A Network of Intermediate Filaments Surrounds SARS-CoV-2 Replication Organelles (A) A549-ACE2 cells were infected with SARS-CoV-2 for 16 h (MOI = 5), fixed and stained with antibodies of the given specificities. DNA was stained with DAPI (blue). A single slice through a deconvolved z stack is shown. The regions in the yellow boxes are magnified in the insets on the left. Scale bar, 10 μm. (B) Cells infected as in (A) were fixed and stained with antibodies directed against dsRNA, the viral replication intermediate, and vimentin. Images were taken by using an Abberior instruments STED microscope.

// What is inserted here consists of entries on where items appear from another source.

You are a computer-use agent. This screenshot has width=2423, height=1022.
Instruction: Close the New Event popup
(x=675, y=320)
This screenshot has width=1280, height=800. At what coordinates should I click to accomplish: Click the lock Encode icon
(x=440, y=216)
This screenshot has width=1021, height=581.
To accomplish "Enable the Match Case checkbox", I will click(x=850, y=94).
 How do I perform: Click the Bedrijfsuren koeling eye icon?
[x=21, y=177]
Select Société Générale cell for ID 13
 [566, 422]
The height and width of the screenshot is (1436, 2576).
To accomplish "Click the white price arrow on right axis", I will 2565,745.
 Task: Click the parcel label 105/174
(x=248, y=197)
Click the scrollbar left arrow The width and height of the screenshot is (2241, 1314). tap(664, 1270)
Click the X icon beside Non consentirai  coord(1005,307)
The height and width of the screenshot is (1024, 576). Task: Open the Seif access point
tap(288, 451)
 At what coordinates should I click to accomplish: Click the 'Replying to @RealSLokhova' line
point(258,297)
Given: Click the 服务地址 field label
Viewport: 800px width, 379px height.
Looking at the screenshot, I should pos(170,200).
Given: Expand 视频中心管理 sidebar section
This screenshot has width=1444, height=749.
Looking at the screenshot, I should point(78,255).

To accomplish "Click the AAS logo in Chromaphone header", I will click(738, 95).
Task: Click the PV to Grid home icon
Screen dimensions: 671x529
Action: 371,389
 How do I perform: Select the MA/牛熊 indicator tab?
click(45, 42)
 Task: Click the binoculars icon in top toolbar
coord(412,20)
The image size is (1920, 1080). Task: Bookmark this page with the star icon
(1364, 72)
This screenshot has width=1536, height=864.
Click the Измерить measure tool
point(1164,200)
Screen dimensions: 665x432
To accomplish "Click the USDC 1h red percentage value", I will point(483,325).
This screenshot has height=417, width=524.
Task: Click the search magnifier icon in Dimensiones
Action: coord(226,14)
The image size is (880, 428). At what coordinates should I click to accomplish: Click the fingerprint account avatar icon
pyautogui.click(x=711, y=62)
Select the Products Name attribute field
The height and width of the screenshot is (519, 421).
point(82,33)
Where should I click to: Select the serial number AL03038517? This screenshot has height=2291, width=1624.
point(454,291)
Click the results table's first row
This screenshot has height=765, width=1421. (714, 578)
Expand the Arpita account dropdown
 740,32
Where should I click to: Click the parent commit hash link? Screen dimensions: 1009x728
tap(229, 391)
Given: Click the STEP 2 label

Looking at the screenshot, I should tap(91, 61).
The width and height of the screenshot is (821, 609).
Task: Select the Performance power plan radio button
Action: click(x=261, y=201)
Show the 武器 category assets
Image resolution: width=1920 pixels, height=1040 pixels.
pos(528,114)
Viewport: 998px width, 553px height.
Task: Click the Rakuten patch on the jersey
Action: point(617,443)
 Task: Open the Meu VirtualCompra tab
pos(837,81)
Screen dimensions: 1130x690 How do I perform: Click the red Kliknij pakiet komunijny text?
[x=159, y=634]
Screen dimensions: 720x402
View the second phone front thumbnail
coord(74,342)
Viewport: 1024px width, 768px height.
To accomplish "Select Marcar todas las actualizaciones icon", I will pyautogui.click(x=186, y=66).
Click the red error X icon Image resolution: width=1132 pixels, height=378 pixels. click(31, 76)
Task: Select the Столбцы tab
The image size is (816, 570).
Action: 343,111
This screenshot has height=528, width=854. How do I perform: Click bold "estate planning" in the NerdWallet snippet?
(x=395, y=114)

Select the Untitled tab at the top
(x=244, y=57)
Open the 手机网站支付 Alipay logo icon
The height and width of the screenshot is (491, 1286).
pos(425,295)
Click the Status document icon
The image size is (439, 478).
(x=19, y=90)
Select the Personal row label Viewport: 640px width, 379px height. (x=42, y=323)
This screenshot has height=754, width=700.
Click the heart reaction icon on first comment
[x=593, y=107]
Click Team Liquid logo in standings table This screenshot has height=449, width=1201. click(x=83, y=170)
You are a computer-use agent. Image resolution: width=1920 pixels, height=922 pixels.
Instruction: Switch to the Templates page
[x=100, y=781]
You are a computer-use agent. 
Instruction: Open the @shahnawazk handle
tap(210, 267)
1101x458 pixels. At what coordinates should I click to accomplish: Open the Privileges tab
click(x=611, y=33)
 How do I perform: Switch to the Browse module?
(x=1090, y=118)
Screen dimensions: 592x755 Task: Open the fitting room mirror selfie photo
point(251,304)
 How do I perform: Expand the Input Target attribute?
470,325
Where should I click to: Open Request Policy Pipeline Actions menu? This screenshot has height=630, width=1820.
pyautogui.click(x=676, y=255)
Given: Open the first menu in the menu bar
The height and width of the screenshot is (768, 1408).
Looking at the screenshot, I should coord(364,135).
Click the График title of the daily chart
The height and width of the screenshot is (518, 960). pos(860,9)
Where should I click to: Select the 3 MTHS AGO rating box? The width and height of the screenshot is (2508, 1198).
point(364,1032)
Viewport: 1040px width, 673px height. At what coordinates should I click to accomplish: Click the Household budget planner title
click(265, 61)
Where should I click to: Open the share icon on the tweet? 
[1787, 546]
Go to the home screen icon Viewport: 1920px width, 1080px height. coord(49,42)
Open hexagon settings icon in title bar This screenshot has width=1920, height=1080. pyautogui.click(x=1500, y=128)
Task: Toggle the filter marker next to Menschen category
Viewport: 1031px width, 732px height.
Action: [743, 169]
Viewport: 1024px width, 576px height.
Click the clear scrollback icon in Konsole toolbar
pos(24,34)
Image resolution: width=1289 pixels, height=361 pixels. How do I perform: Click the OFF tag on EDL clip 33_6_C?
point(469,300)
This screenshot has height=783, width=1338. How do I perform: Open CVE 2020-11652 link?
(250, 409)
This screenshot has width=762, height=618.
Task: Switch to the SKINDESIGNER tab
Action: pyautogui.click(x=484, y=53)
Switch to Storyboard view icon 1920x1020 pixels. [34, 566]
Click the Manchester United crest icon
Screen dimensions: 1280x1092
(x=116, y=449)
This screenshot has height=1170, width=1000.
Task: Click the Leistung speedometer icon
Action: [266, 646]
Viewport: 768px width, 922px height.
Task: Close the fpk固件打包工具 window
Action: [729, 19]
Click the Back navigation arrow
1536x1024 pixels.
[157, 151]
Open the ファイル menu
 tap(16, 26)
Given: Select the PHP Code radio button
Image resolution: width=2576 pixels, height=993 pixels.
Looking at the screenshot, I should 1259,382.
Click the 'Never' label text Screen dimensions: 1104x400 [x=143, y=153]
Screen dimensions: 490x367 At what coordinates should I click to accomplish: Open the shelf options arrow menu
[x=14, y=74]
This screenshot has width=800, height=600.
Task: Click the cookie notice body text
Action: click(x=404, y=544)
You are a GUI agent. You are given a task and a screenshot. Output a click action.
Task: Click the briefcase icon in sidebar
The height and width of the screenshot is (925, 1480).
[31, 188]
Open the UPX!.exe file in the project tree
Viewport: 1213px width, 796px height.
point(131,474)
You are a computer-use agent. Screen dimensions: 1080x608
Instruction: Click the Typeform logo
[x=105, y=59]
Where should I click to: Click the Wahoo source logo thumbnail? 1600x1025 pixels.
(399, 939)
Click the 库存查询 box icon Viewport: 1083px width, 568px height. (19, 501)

Z stacks comprising whole cells were acquired. Selected slices through the stack are shown in (i). A middle slice with dsRNA (green) and vimentin (gray) signals is shown in (ii). The region in the yellow box is magnified in (iii). A 3D-rendered model of the dsRNA (green) and vimentin (red) signals is shown in (iv). (C) Live cell imaging of SARS-CoV-2-infected A549-ACE2 cells transiently expressing an mCherry-tagged vimentin protein (magenta) and a GFP-NLS-tagged SARS-CoV-2 fluorescent reporter (the structure of this reporter is given on the top). Infected cells show nuclear translocation of the GFP-NLS reporter. Scale bar, 20 μm. Abbreviations are as follows: NLS, nuclear localization sequence; GFP, green fluorescent protein; TM, transmembrane region of Sec61β. The black arrowhead represents the SARS-CoV-2 3C-like protease cleavage site. (D) Frequency distribution of the GFP-NLS nuclear translocation (green bars), vimentin peri-nuclear accumulation (red bars) and infected cell death (gray bars) events. Gaussian fit of each dataset is shown. See also Figure S5 and Videos S6 and S7.

Figure 6

Important Role of the Cytoskeleton for Productive SARS-CoV-2 Replication and Virus Particle Production (A) Compounds that alter the cytoskeletal network were tested on Vero E6 cells infected with SARS-CoV-2. Infection was allowed to proceed for 2 h prior to addition of given concentrations of the indicated compounds. Cells were fixed at 8 h after infection and dsRNA as well as the indicated cytoskeleton elements were detected by immunofluorescence microscopy using specific antibodies. (B) Cell viability after 6 h treatment with the indicated compounds as determined by quantification of intracellular ATP levels. (C) Percentage of infected cells as determined by dsRNA staining of cells treated as in (A). (D) Amounts of infectious SARS-CoV-2 released into the culture supernatant of cells treated as in (A) was quantified by using plaque assay. (C) and (D) show means and SDs; each dot represents the mean of technical triplicates (C) or duplicates (D).